Russes et Ukrainiens à Rondine, la citadelle de la paix

 
13 janvier 2023   |   , ,
 

Ce sont trois, les paires d’ « ennemis » du front russo-ukrainien ayant courageusement accepté le défi d’entrer dans une voie d’échanges avec l’autre partie. En tout, douze jeunes « ennemis » ont rejoint en décembre 2022 la World House de « Rondine Citadelle de la Paix » en Italie, se mettant à vivre et étudier ensemble durant deux ans. 

Solomon et Jean viennent du Mali, en proie à une guerre qui dure depuis une décennie.  De Terre Sainte arrivent Malak et Aula, palestiniens, Heli et Shira, israéliennes.  Puis, il y a Sabina, Aleksandra et Ilia, russes, alors qu’Olekandra, Valeriia et Kateryna sont ukrainiennes.  Après les trois premiers mois d’évaluation, ce sont les 12 nouveaux « ennemis » qui ont rejoint la World House de Rondine, la Citadelle de la Paix près d’Arezzo, en Italie.  Un endroit où est promue la transformation créative des conflits par le vécu et l’éducation, en apprenant à découvrir la personne dans son ennemi.

Pendant deux ans, les nouveaux arrivants vivront et étudieront ensemble dans le bourg toscan, en un parcours de formation et d’échanges qui les conduira à devenir de futurs ambassadeurs et leaders de paix, puis à retourner dans leurs pays et y à contribuer à la résolution des conflits.
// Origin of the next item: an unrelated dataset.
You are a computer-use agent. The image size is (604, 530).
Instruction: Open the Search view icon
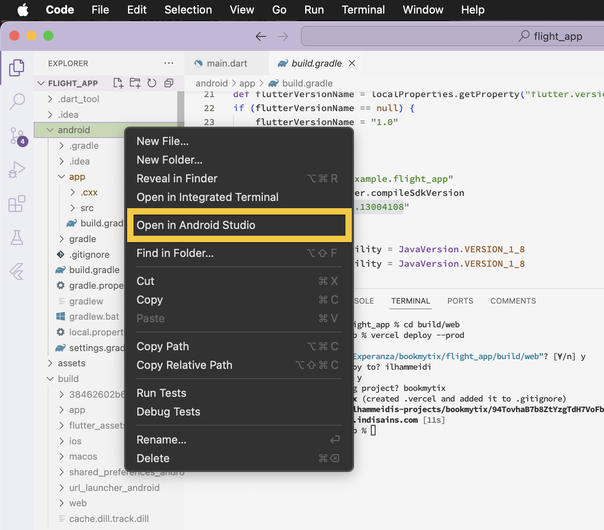click(x=17, y=101)
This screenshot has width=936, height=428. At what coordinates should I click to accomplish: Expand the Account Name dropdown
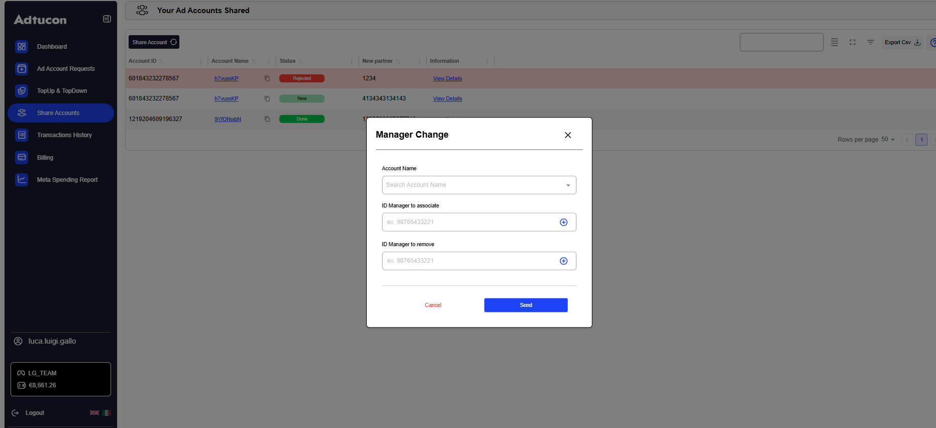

Mais, tout d’abord, ils apprendront à pratiquer la « méthode de Rondine » pour la transformation créative du conflit. Ils l’expérimenteront et la pratiqueront dans la vie quotidienne, se mettant en jeu pour dépasser les préjugés et les motifs qui séparent les peuples en conflit, déconstruisant, jour après jour, l’idée de l’ennemi.

Les nouveaux arrivants rejoignent 11 autres jeunes, à Rondine depuis un an maintenant, en plus des 10 participants au projet Méditerranée Frontière de Paix.  Trente-trois, en tout, sont les jeunes de diverses parties du monde qui animent la Citadelle, aux côtés des 31 élèves de dix-sept ans de la Quatrième Année de Rondine,  venant de toute l’Italie.

Incontri tra nuovi arrivati

Rencontres entre nouveaux arrivants

Sabina, 28 ans, est originaire de la ville de Samara, sur la Volga, où elle s’est occupée de réfugiés.  Elle fut la première Russe à arriver et à passer les premières heures à Rondine avec des filles d’Ukraine.  « Je leur suis reconnaissante parce qu’elles ont parlé en russe pour me faciliter la conversation. – dit-elle – Ce petit geste fut très touchant pour moi. Malgré la situation en Ukraine, je vois qu’elles me traitent comme une personne et non comme une ennemie. » Et elle confie : « Je suis ici pour recoudre les relations entre ukrainiens et russes, et montrer que nous sommes avant tout des gens qui pouvons avoir des relations humaines. »  Olekandra, née et élevée à Kharkiv, est du même avis : « Je crois fermement que notre présence ici est cruciale, car c’est un premier pas qui peut marquer un chemin pour les générations à venir.   Même si c’est difficile, car cela implique avoir une guerre dans ma patrie ».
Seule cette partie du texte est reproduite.